Segment Start: SELECTED EXTRACT

Although the BBC refused to cover the story until days afterwards, the Metropolitan Police’s bungled cover-up has ensured that Tomlinson will go down in history as an unlikely martyr to the economic crisis.
Protestors like Wray feel that the death of Tomlinson and the police violence at the G20 will prompt members of the public to think twice about the role of the police in British society. “The violence of the state had been clear to me for some time,” said Wray, “but it’s growing in society, the police who are supposed to protect people, supposed to look after the ordinary person, are doing no such thing. They are looking out for the interests of the rich and powerful.”
Tomlinson’s death is currently under review by the Independent Police Complaints Commission (IPCC). IPCC chairman Nick Hardwick has expressed “serious concerns” about the supervision of officers on major demonstrations.
Sir Ken Jones of the Association of Chief Police Officers responded that, “I can’t think of any other country that doesn’t use water cannons, CS gas, rubber bullets. Our approach is proportionate and has delivered on a number of occasions.”

Segment End: SELECTED EXTRACT
Segment Start: SOURCE MATERIAL

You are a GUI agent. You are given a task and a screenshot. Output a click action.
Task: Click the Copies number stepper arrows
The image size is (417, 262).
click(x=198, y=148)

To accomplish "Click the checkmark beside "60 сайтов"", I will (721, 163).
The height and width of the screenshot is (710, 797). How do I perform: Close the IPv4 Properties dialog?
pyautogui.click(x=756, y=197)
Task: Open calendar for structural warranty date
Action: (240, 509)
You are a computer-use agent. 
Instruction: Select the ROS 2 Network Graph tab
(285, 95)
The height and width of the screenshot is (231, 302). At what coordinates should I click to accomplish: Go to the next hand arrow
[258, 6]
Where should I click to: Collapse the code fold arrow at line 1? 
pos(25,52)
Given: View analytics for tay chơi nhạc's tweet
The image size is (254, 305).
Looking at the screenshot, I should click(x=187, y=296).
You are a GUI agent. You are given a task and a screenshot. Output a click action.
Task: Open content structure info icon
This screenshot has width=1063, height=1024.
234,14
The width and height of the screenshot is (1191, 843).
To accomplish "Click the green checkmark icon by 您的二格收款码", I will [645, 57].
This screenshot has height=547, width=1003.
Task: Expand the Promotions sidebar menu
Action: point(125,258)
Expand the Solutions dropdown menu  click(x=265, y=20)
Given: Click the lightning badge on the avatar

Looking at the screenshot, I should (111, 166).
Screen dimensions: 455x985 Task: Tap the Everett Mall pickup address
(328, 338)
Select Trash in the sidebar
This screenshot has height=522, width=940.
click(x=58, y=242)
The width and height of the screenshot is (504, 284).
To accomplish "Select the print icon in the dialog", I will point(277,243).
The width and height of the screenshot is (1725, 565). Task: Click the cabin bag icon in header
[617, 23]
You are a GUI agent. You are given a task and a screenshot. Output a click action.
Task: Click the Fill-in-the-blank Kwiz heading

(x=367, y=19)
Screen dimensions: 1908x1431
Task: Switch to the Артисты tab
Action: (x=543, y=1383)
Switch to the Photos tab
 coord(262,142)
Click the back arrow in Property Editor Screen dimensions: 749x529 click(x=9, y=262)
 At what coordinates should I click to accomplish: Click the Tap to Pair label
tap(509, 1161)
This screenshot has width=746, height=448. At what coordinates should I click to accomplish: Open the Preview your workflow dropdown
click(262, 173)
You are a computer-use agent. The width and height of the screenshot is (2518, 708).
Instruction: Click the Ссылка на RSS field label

Segment End: SOURCE MATERIAL

## EXERCISE REQUIREMENTS:
A. Duplicate the passage on Tomlinson's death and the G20 policing between "Protestors like Wray" and "on major demonstrations.", inclusive.
B. Go on with the passage about Tomlinson's death and the G20 policing, starting after its final sentence.

## TASK RESPONSES:
A.
Protestors like Wray feel that the death of Tomlinson and the police violence at the G20 will prompt members of the public to think twice about the role of the police in British society. “The violence of the state had been clear to me for some time,” said Wray, “but it’s growing in society, the police who are supposed to protect people, supposed to look after the ordinary person, are doing no such thing. They are looking out for the interests of the rich and powerful.”
Tomlinson’s death is currently under review by the Independent Police Complaints Commission (IPCC). IPCC chairman Nick Hardwick has expressed “serious concerns” about the supervision of officers on major demonstrations.

B.
Underlying the question of police brutality is a deeper problem. The notion peddled by The Sun that protestors are merely “a rabble of lost ex-public school kids and university drop-outs” is increasingly nonsensical. The protestors who travelled from Glasgow told me that not one among them attended a public school. Most were seeing people from their schools and hometowns driven to long-term unemployment; several protestors felt that they were being forced out of university for financial reasons; others faced the grim possibility of joining other graduates on the dole queue.
The likes of Sir Ken Jones and Gordon Brown are terrified that the young unemployed and students in precarious employment might unite around these questions. As unemployment ticks up and up, the legions of young people armed with ideas and paving stones are becoming the number one threat to “order” in Britain, and they could easily face the sort of draconian measures meted out against the Muslim community after 9/11. Many protestors have told me that they have been personally harassed and followed by police officers while trying to organise protests in Glasgow.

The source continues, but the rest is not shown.